As I mentioned in my article on wireless for the Aspire One, one of the things I did was build my own kernel so that some day I could strip out some of the superfluous crud. Well, yesterday I actually started trying to boot that kernel. It was more of a struggle than I thought it would be, but I eventually succeeded. Well, kind of. Before I get into more detail, let me just make something very clear: don’t try this at home. I’m going to talk about doing some things that could seriously screw up your system – not just the Aspire One but whatever other machine you run some of the steps on. Don’t blame me if you turn one of your machines into a very pretty brick.

At this point, I have concluded that the version of GRUB (the boot loader) that’s installed on the A1 is non-standard in some way. No matter what I did in grub.conf (or menu.lst just in case it was lying to me about which config file it was using) I couldn’t get it to show me an actual boot menu. Come to think of it, I couldn’t get it to show me the splash screen referenced in the as-shipped grub.conf either. It would always show the original who-knows-from-where splash screen, and always boot the original kernel. The only thing that seems to have changed since I first received the box is that now I have to hit the space bar a couple of times at the blank screen where the GRUB menu should be. That was good for a few tense moments, but it also tells me that GRUB isn’t being bypassed entirely.

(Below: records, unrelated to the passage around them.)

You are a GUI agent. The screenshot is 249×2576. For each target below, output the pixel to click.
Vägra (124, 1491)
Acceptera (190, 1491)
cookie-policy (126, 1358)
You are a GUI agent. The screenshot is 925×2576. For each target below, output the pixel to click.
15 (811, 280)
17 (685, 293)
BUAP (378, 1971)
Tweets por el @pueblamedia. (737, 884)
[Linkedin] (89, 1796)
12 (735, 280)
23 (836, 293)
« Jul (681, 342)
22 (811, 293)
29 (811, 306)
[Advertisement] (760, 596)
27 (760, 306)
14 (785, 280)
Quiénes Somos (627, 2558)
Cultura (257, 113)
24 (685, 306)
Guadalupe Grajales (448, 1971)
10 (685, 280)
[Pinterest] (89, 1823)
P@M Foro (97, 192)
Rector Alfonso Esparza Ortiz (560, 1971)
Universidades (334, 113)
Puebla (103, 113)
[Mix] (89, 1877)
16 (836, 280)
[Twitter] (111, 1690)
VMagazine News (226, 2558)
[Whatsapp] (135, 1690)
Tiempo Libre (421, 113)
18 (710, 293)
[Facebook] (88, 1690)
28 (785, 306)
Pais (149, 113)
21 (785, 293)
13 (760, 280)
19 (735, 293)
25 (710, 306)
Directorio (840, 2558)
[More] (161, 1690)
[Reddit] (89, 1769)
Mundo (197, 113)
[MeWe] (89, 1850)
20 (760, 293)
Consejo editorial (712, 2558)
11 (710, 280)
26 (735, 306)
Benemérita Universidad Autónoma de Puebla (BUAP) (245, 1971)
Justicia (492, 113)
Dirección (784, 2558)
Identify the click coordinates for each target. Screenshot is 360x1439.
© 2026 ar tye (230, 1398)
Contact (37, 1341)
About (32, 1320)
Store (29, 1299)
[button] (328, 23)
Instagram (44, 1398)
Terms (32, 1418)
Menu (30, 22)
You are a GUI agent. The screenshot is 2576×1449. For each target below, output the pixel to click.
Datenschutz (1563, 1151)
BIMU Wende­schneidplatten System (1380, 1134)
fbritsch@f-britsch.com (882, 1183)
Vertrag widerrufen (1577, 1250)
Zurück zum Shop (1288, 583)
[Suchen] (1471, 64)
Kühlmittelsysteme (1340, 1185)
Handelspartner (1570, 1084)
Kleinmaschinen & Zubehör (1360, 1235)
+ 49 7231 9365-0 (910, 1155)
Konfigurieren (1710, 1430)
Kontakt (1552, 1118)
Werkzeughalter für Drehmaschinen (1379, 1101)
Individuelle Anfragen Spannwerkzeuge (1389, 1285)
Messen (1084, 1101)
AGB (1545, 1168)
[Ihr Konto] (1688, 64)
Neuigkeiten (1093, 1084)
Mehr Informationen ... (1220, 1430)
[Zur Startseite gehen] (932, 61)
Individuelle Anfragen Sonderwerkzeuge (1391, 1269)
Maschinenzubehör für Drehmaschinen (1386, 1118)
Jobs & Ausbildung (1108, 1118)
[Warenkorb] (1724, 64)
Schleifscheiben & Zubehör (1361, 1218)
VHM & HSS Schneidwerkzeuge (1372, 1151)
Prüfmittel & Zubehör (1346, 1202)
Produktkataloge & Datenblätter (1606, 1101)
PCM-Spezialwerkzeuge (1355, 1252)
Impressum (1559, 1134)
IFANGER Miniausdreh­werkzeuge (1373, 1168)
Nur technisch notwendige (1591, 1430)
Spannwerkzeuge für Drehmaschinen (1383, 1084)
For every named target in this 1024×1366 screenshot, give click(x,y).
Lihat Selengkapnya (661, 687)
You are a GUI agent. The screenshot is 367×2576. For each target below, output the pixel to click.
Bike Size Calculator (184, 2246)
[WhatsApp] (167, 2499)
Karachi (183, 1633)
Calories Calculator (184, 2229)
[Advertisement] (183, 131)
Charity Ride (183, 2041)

Until I understand exactly what’s special about the Aspire One version of GRUB, I’m loth to replace it or to modify that first entry. Instead, I chose to set up an external boot loader on my oldest and smallest USB key, using my Dell laptio to set it up and test it because I don’t trust any of the GRUB utilities on the A1. I saved everything I used to have on it, reformatted it as plain ext2 (had been ext3), copied the my Dell’s /boot directory onto it, ran grub-install etc. The only non-obvious thing was that after grub-install I still had to go into the grub shell and run setup there. That seems redundant, but here are the commands I used.

grub> root (hd1,0)
grub> setup (hd1)

No, not (hd1,0) as you’d think. This allowed me to use the USB key to boot the Dell, so then I tried on the A1. The boot entry I used looked like this.

title My A1 Kernel
rootnoverify (hd1,0)
kernel /boot/bzimg_jd ro root=LABEL=linpus vga=0x311 splash=silent loglevel=1 console=tty1 quiet nolapic timer
initrd /boot/initrd-splash.img
map (hd0) (hd1)
boot

The most important part is that (hd1,0) when booting from the USB key means the internal SSD, whereas when booting from the internal SSD – or the Dell’s hard disk while I was setting this up – it meant the USB key. Similarly, the “map” command makes it so that post-boot references to /dev/sda refer to the SSD again. This also makes it possible to remove the USB key after booting, despite having used it to boot the system originally.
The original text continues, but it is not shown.